Passato e presente: l’antisemitismo che porta ad Auschwitz

I campi di concentramento nazisti iniziarono a macinare morte sin dai primi giorni dall’inizio del Terzo Reich. Certo, l’industrializzazione degli omicidi degli indesiderabili si materializzò in quelli di sterminio e solo dopo la conferenza di Wannsee del gennaio 1942. Tuttavia, l’ammassamento di esseri umani nei gelidi lager del Nord e dell’Est Europa fu tra le prime misure prese dal governo nazista di Berlino. A metà marzo 1933, in carica da meno di un mese e mezzo, il Governo Hitler fece aprire il campo di concentramento di Dachau, nel cuore della Baviera. Lì l’antisemitismo nazista avrebbe trovato sfogo. Il regime aveva stilato la lunga lista degli indegni che a Dachau avrebbero dovuto essere rinchiusi. Ebrei, zingari, Rom e Sinti, omosessuali, asociali, vagabondi, truffatori, ladruncoli, tra le tante categorie.

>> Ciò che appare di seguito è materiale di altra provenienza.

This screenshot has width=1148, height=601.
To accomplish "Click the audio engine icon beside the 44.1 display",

L’antisemitismo moderno non era nato con la presa al potere dei nazionalsocialisti, ma filosofi, scrittori, intellettuali, imprenditori, commercianti, calzolai, tintori, conciatori in territorio germanico iniziarono ad emigrare dall’ex Repubblica di Weimar. Erano molti gli indesiderabili che imbracciarono le armi nella Grande Guerra e morirono nel fango delle trincee per uno Stato che li avrebbe perseguitati qualche lustro più tardi. L’ottanta per cento degli ebrei residenti in Germania fino al 1933 aveva la cittadinanza tedesca. Ebrei tedeschi a pieno titolo. E tra tutti gli ebrei in Europa, quelli tedeschi erano tra i più integrati, nonostante gli asti risalenti ai tempi della Riforma di Martin Lutero. Certo, “ebrei” (stella gialla), “omosessuali” (stella rosa), “zingari” (stella marrone), “testimoni di Geova” (stella viola), “asociali” (stella nera).

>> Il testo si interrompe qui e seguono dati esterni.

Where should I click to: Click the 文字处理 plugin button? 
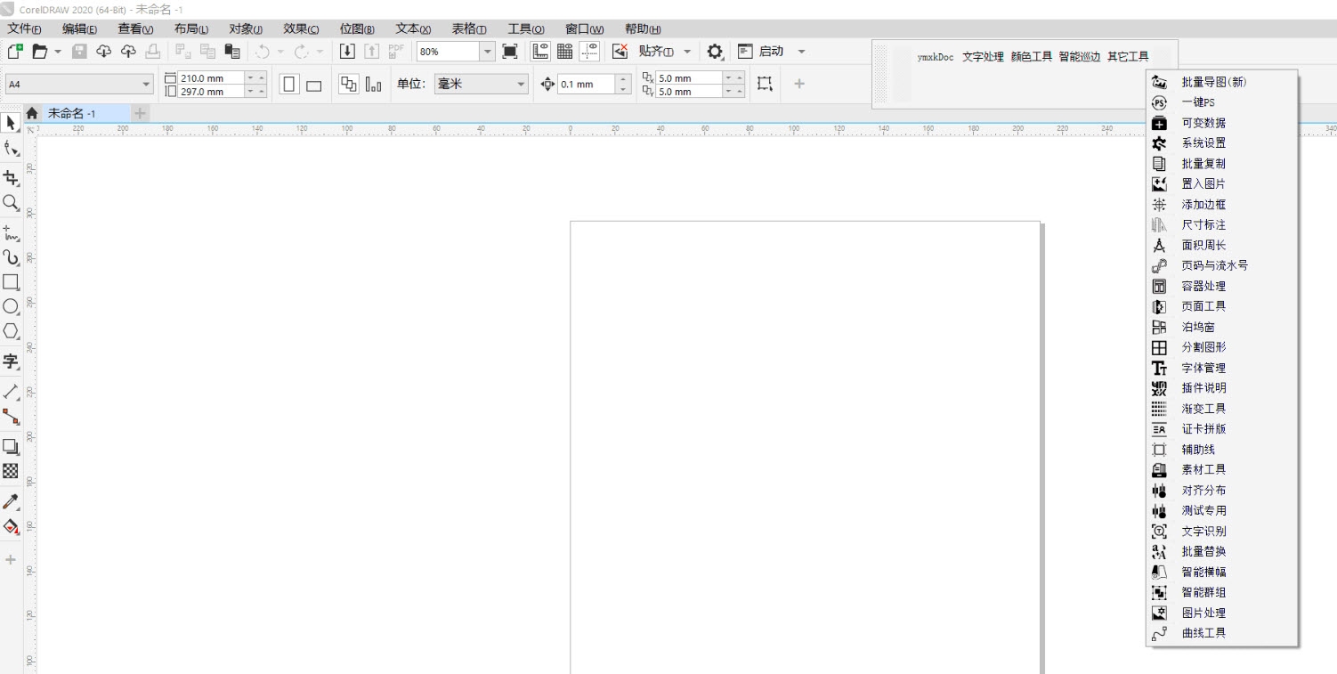[984, 55]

Forse la più strumentalizzabile categoria che il totalitarismo nazista riuscì ad imporre è quella di “oppositore”. Una categoria-passe partout che il regime usava a suo piacimento per giustificare efferatezze nei confronti di individui e gruppi etnici. L’“oppositore” poteva essere, in questo senso, chiunque. Chiunque si opponesse alla macchina della morte era destinato alle gelide baracche che sorgevano come funghi velenosi in Europa centrorientale. Queste, neppure troppo lontane dal cuore della “civilissima” società civile tedesca. Il campi di Sachsenhausen, ad esempio, era a trenta chilometri da Berlino. Nell’ottica di molti cittadini comuni (non mostri, ma figure banali, come scrisse Hannah Arendt) era comodo eliminare gli indesiderati. L’epurazione dei capri espiatori era uno dei grandi collanti sociali nella Germania nazista. Create ad arte dal regime e dai reparti della propaganda, molti – troppi – tedeschi avvallarono senza esitazione l’eliminazione degli “scomodi”.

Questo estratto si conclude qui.